That makes perfect sense ... AFAIK that was always the most common way of doing things.

But if you're doing that, then isn't the sort normally part of the translation phase? i.e. you normally just "render" the objects in the order that you want them to appear in the SAT, and write the SAT directly to RAM/VRAM in the correct order.

If you want a part of an object to be behind something else, then you'd just have the object place 2 different "render" calls into the list of meta-sprites to be translated.
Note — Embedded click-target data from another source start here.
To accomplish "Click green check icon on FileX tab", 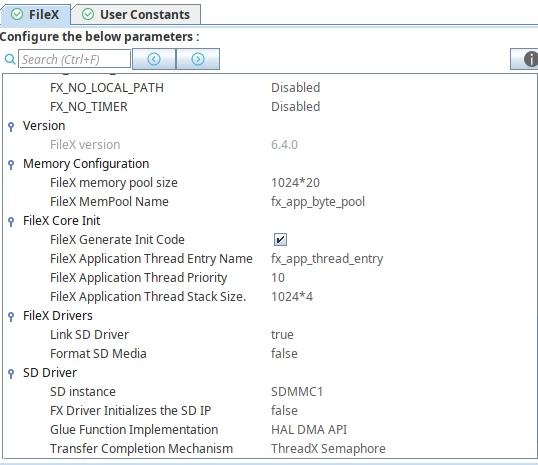I will coord(17,14).
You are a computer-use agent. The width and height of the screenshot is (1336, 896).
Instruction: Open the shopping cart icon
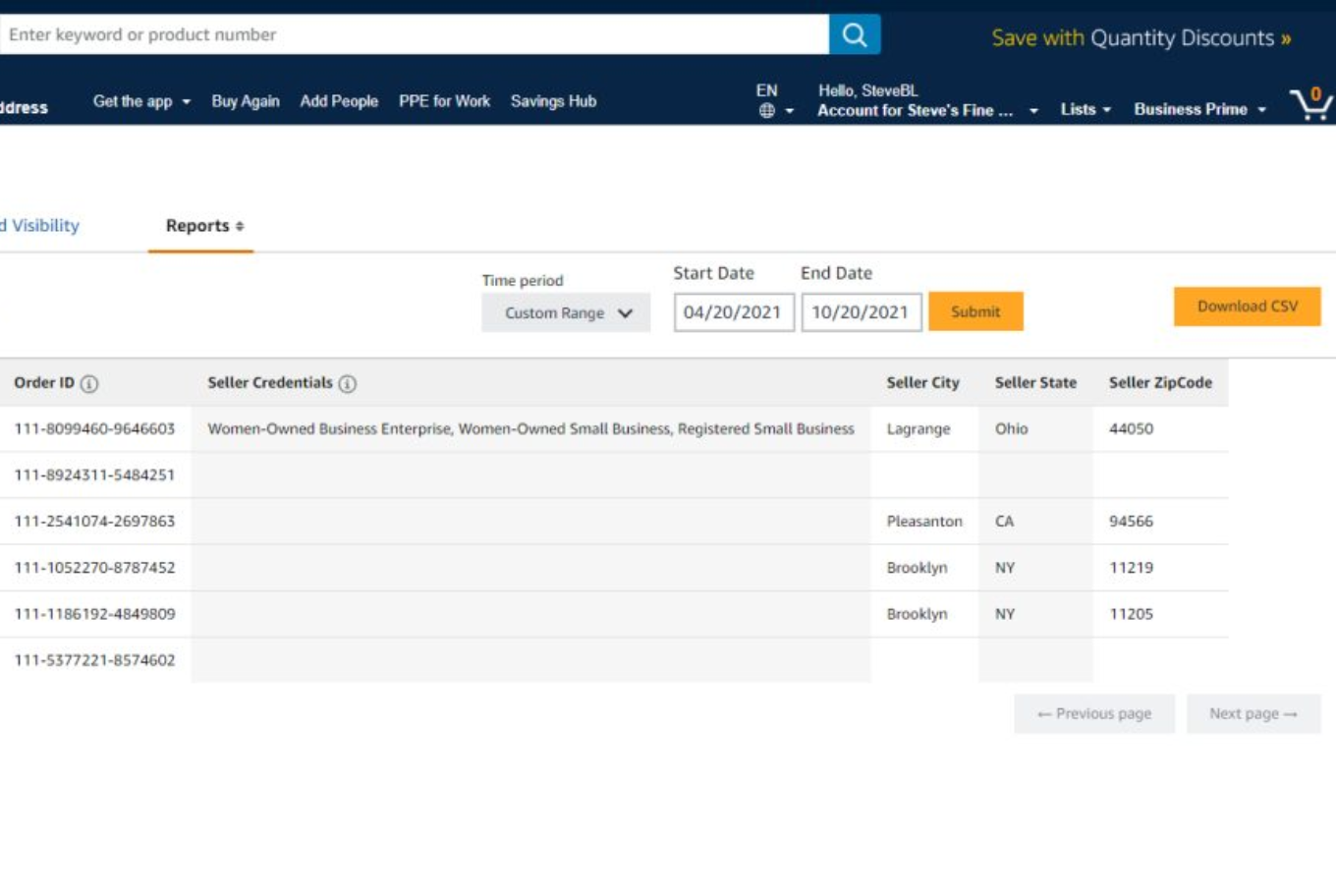(x=1310, y=103)
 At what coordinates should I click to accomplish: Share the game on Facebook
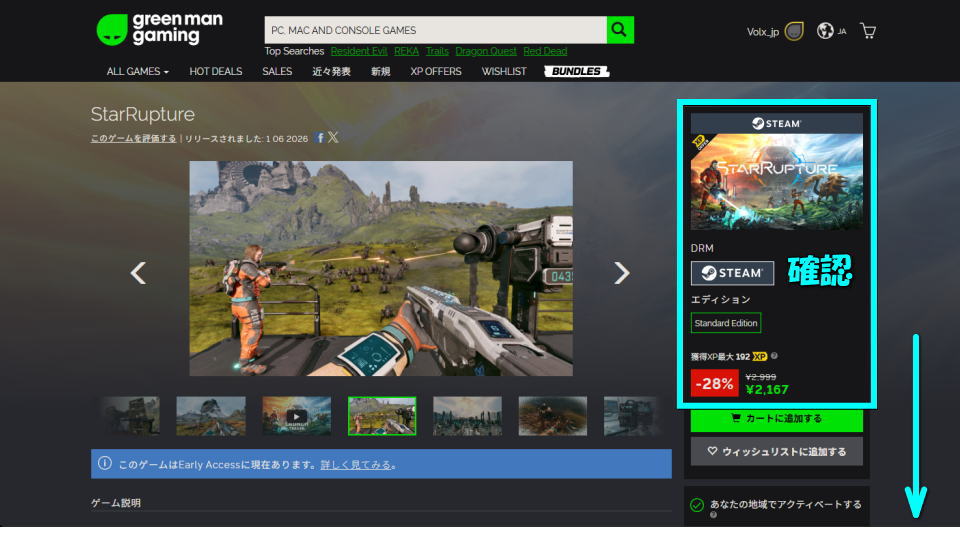(x=320, y=138)
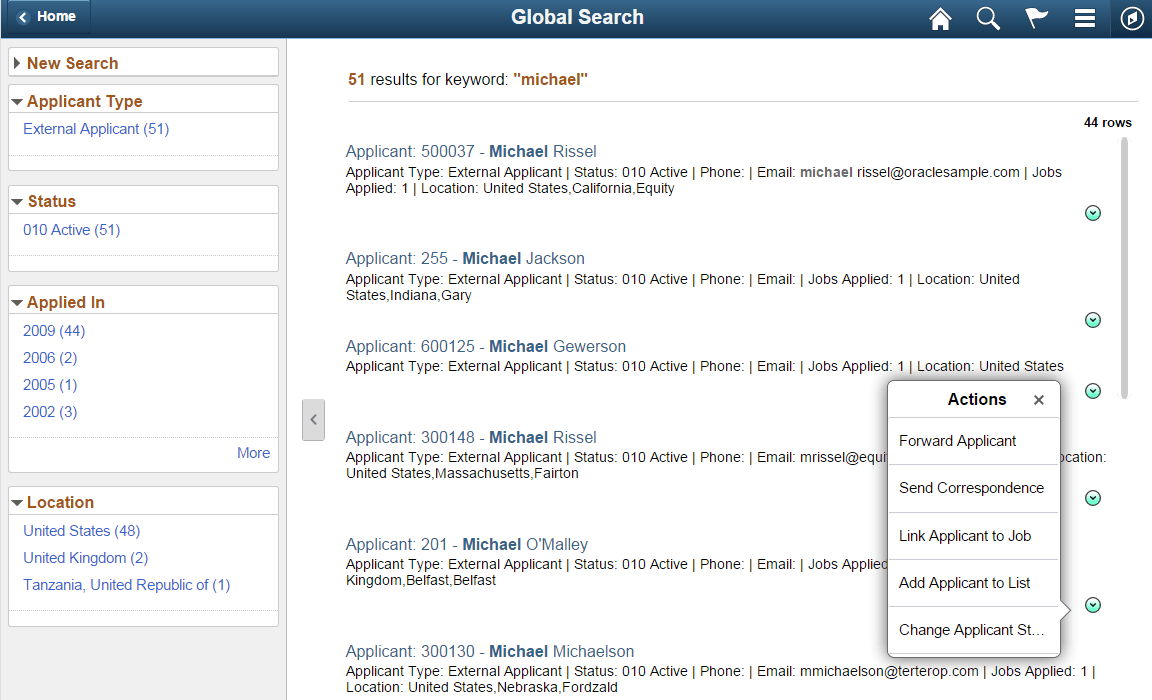Viewport: 1152px width, 700px height.
Task: Click the global search magnifying glass icon
Action: 988,18
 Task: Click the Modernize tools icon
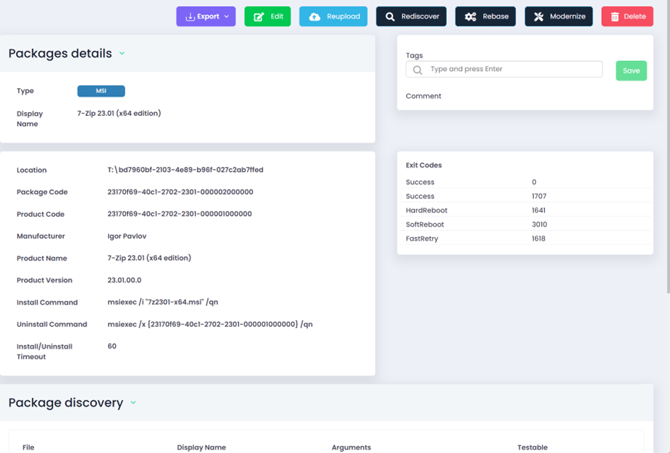click(539, 17)
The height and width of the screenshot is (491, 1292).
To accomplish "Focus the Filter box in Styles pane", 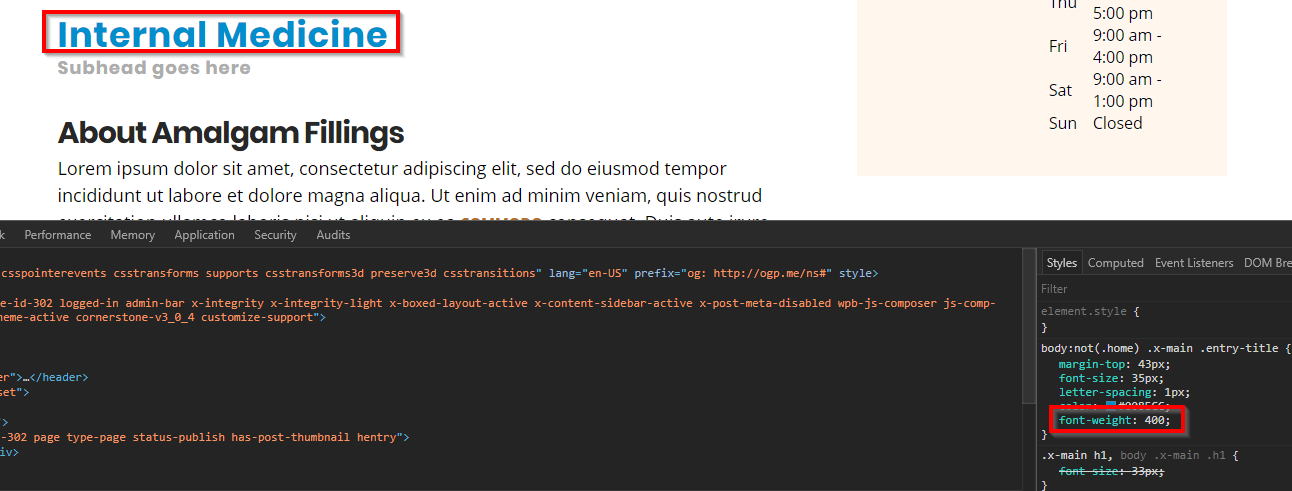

Now on the PCE, unlike the SNES & Genesis, you don't need to write the SAT to local RAM because you don't have to wait until hsync/vsync to write to VRAM. (Non-programmers really don't understand just how incredibly wonderful the PCE's design is.)

I'm having a hard time figuring out when you'd want to sort-and-copy single-or-multiple SAT entries unless you're doing something like uploading a whole bunch of a level's sprite data-and-animated-SAT-entries semi-permanently into VRAM and then compositing each frame's SAT from the previously-uploaded SAT-fragments.

Can you help me understand what usage case that I'm not thinking of here?  :-k

touko

QuoteSo if the destination is vram instead of local ram, it wouldn't be anymore complex to write to vram instead. At least for my setup.
Exact,writing a sprite attribute to a SAT in RAM or VRAM is the same approach,only destination differs, you write in RAM or through port,code is the same .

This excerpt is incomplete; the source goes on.